Mar 30, 2026Engineering Blog / AI6 min read

Inside Flock's AI-Powered Product & Engineering Workflow

Jemima Pitceathly
Jemima PitceathlyProduct Manager

Hi! I am Mima a Product Manager. Over the last year the engagement team at Flock has driven a 152% increase in weekly active usage across key features and 40% growth in new users on our customer portal. I don't think we'd have got there at that pace without a pretty fundamental shift in how product and engineering work together.

I have been at Flock for four years and whilst the collaboration between the teams has always been good, the last year that has been taken to a new level. The pace at which the team can ship new features/products has increased exponentially, we are able to get concepts in front of customers in hours where it would have taken weeks of analysis, scoping, and prototyping. This has been driven by the operating systems and processes built around our AI tooling and ways of working in the new world.

This post outlines our approach to this and some of the tools that we are using: special shoutouts go to: Claude, Granola, Notion and Cursor.

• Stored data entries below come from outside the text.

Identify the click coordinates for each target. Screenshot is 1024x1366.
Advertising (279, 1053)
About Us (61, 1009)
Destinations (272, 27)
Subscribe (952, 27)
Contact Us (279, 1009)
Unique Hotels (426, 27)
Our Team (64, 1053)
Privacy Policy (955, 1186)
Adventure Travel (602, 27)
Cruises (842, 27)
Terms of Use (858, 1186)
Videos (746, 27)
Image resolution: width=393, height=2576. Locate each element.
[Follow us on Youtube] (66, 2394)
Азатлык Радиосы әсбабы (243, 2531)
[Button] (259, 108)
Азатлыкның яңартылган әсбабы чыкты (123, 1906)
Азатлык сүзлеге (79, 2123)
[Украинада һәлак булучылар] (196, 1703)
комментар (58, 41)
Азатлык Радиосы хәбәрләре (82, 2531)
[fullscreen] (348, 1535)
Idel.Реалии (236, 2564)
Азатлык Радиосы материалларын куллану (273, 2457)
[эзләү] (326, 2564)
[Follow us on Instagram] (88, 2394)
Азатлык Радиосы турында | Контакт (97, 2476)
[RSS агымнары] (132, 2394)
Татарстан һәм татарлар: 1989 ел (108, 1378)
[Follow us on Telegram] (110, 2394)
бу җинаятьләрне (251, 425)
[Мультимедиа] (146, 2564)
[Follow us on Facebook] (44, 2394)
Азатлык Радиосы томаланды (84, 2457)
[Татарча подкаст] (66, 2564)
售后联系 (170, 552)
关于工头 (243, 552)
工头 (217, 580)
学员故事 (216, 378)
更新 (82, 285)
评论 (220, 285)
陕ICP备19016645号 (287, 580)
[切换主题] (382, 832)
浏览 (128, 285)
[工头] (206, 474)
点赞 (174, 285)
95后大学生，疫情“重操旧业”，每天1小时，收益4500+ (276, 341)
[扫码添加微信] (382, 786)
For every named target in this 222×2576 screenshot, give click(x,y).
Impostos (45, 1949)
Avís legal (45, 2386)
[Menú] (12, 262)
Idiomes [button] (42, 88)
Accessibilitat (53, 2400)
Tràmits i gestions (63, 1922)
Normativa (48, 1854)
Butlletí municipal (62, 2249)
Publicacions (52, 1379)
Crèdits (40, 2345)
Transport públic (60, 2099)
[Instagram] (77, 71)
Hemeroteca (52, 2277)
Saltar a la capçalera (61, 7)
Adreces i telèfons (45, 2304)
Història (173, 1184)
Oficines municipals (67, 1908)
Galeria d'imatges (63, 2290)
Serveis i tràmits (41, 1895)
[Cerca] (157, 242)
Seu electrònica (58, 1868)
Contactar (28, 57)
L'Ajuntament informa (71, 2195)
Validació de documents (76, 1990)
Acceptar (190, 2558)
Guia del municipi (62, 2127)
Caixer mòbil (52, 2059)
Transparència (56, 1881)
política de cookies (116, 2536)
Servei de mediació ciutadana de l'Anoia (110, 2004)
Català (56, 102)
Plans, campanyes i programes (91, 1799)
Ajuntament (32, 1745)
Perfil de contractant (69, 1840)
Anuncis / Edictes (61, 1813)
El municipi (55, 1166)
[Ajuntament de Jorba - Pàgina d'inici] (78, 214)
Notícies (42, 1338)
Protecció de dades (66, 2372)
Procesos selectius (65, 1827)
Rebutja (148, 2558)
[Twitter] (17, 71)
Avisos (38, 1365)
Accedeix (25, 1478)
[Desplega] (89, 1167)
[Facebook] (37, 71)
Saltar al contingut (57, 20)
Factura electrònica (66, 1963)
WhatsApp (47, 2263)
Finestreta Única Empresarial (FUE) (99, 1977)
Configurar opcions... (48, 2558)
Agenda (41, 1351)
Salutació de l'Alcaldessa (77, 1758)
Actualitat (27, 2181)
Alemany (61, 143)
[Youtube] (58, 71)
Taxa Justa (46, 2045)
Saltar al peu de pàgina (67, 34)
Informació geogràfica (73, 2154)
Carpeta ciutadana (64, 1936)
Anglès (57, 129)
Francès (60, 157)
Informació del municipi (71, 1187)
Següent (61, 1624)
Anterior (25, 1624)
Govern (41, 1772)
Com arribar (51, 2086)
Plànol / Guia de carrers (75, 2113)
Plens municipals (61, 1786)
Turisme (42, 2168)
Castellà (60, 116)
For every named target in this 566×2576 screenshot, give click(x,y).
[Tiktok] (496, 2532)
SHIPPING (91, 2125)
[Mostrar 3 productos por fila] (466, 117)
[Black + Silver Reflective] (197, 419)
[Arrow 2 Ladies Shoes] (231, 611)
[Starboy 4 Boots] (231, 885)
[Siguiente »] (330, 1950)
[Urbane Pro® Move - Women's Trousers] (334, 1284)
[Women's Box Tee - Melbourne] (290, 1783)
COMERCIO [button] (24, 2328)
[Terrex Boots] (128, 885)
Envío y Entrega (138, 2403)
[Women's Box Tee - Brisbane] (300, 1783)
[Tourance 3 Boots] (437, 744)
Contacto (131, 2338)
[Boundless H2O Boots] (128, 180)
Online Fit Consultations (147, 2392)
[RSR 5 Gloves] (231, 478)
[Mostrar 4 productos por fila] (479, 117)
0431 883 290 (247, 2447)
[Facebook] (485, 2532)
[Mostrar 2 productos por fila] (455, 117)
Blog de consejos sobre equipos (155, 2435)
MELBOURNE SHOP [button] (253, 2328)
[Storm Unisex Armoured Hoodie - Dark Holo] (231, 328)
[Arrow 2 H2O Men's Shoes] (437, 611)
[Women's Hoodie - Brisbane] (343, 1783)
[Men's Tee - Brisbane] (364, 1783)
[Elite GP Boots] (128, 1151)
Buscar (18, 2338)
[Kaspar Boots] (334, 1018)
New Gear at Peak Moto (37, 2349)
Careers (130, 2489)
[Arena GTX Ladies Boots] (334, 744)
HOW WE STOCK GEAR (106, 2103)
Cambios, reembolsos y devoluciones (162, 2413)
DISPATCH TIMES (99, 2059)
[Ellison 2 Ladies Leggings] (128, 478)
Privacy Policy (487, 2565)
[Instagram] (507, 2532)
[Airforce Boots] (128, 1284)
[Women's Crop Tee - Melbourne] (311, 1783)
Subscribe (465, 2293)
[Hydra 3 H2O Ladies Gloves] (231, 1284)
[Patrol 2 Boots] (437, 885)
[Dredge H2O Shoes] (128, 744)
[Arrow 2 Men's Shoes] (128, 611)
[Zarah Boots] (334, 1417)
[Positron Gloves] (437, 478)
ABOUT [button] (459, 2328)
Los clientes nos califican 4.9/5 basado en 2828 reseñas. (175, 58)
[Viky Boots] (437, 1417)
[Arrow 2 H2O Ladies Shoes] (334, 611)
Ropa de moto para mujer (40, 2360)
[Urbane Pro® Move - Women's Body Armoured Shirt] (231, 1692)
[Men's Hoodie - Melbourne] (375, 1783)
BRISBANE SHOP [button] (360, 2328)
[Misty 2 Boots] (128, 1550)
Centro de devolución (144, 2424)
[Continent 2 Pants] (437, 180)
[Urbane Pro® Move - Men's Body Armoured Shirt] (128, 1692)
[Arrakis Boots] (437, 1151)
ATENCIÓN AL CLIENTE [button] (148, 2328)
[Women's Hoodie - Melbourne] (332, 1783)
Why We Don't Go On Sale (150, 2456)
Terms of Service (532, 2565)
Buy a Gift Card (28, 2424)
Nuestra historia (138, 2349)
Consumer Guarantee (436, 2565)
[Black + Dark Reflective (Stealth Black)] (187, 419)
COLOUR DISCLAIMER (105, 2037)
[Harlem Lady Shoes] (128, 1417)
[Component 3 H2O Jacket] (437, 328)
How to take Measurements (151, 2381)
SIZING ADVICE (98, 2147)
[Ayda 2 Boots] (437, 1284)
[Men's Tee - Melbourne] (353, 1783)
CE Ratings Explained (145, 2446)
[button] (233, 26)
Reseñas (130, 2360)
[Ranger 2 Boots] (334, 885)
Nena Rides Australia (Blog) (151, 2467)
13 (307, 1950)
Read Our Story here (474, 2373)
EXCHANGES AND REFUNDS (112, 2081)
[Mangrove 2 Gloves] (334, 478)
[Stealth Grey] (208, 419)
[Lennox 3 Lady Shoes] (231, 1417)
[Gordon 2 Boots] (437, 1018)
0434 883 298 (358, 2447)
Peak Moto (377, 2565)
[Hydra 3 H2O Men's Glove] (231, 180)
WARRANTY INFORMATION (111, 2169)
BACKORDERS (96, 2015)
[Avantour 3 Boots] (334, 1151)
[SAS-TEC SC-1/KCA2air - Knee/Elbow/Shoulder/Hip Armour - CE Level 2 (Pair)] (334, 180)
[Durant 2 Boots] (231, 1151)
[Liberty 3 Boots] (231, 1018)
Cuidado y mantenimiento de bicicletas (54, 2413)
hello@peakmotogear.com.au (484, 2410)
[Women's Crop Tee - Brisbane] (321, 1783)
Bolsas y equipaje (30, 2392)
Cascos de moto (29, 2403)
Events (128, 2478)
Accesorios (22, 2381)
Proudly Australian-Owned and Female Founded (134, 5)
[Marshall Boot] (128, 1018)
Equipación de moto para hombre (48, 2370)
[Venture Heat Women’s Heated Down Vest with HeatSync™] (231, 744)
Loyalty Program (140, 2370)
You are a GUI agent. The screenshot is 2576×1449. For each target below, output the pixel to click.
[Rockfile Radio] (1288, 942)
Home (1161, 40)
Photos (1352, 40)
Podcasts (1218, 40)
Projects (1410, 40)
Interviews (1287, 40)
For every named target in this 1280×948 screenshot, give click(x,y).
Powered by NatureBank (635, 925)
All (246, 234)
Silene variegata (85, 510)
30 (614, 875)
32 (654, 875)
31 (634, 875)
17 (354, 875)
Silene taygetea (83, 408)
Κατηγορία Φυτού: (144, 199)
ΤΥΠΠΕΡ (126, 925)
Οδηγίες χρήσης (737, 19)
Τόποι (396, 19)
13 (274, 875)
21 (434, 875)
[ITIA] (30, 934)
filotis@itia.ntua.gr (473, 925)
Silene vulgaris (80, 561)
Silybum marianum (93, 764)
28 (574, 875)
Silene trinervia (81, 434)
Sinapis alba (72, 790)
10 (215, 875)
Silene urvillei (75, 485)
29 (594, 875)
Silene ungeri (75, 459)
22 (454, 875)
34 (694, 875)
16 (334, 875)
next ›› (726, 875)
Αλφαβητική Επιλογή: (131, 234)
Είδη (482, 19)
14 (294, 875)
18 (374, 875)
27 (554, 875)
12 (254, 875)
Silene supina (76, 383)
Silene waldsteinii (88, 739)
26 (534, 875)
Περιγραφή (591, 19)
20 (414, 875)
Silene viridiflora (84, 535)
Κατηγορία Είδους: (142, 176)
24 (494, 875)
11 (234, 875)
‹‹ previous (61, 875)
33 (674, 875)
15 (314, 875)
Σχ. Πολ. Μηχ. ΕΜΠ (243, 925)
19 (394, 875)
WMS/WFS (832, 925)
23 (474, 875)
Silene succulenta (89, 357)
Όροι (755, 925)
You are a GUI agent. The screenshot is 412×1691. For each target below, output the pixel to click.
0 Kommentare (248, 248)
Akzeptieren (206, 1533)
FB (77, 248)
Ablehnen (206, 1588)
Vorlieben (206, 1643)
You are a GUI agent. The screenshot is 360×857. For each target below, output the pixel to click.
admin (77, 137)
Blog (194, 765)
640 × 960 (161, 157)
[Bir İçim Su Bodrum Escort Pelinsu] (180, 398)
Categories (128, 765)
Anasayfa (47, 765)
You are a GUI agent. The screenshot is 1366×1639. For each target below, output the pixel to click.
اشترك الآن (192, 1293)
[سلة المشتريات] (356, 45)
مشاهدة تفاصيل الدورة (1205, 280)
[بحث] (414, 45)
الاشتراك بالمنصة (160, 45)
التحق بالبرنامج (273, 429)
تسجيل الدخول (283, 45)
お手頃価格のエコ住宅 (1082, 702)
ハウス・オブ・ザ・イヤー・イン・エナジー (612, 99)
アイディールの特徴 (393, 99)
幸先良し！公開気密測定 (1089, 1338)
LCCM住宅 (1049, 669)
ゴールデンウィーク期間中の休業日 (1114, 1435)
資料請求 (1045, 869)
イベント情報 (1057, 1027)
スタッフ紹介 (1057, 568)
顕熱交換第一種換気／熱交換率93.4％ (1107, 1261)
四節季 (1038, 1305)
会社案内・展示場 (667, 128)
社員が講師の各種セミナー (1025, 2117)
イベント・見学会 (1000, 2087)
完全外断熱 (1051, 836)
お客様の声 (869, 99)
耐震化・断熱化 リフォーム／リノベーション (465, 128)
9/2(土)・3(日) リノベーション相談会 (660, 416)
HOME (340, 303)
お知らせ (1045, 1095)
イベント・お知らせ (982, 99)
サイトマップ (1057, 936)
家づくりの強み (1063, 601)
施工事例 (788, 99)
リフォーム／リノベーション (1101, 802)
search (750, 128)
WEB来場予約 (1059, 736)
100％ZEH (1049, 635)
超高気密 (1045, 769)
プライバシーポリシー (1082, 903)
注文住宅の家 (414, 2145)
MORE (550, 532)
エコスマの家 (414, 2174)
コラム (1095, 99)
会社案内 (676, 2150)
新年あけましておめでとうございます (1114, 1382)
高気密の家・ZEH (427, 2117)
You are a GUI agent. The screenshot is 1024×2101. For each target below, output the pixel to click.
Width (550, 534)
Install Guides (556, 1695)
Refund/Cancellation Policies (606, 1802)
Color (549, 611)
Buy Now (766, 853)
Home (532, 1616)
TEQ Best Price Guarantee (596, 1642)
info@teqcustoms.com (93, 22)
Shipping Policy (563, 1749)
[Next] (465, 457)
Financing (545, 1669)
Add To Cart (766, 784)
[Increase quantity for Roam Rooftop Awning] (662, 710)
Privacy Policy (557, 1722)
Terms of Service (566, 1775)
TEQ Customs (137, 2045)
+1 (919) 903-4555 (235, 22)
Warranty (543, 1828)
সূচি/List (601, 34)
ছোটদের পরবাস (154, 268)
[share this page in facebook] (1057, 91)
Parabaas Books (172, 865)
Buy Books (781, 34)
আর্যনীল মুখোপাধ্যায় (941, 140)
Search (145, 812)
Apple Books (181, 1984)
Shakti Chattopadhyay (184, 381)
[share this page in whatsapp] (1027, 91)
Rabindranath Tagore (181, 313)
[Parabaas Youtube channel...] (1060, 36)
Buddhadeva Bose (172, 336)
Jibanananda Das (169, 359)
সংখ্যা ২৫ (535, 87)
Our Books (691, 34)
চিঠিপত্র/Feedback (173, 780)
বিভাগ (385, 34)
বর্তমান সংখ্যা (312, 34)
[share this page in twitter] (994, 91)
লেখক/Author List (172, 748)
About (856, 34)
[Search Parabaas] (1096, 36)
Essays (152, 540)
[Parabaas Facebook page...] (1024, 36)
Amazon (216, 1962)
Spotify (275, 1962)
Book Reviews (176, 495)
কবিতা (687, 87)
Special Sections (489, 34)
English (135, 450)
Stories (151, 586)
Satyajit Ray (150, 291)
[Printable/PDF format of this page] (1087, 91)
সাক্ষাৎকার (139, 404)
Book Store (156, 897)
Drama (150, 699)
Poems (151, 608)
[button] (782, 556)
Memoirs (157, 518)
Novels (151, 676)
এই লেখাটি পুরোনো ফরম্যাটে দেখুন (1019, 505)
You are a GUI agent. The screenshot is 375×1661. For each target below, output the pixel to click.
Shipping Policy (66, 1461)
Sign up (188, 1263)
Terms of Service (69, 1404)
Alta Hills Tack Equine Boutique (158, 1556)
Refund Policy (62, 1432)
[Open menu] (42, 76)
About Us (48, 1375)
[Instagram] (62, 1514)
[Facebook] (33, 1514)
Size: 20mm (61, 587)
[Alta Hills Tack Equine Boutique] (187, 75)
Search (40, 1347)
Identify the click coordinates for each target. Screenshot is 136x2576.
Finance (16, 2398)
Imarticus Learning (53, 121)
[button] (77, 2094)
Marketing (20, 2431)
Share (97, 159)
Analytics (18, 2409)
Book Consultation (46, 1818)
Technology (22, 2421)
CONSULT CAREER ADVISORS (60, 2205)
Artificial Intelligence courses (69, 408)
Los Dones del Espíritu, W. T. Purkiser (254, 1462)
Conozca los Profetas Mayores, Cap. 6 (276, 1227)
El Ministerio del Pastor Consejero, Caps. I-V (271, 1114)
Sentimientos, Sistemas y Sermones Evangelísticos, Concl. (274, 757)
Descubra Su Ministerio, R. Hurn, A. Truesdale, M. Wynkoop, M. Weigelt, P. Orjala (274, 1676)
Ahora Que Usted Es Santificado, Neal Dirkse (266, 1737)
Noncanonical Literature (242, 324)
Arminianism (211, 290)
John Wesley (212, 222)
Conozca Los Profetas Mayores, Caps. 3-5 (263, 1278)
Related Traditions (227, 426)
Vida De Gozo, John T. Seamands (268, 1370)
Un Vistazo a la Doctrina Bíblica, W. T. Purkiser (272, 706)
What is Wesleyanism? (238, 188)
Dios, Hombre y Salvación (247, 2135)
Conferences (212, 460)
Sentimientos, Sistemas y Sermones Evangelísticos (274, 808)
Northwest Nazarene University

Building a context-rich AI operating system

We have built an operating system for our key product domains. This includes rich context on personas, problems we are trying to solve and key information about the business. This can be referenced in the creation of materials, used to build customer centric solutions and brief engineering teams. Context matters because AI is only as useful as what it knows. Without it, you get generic answers that don't understand your customers, your codebase, or what you're actually trying to solve. With it, you get something you can actually use.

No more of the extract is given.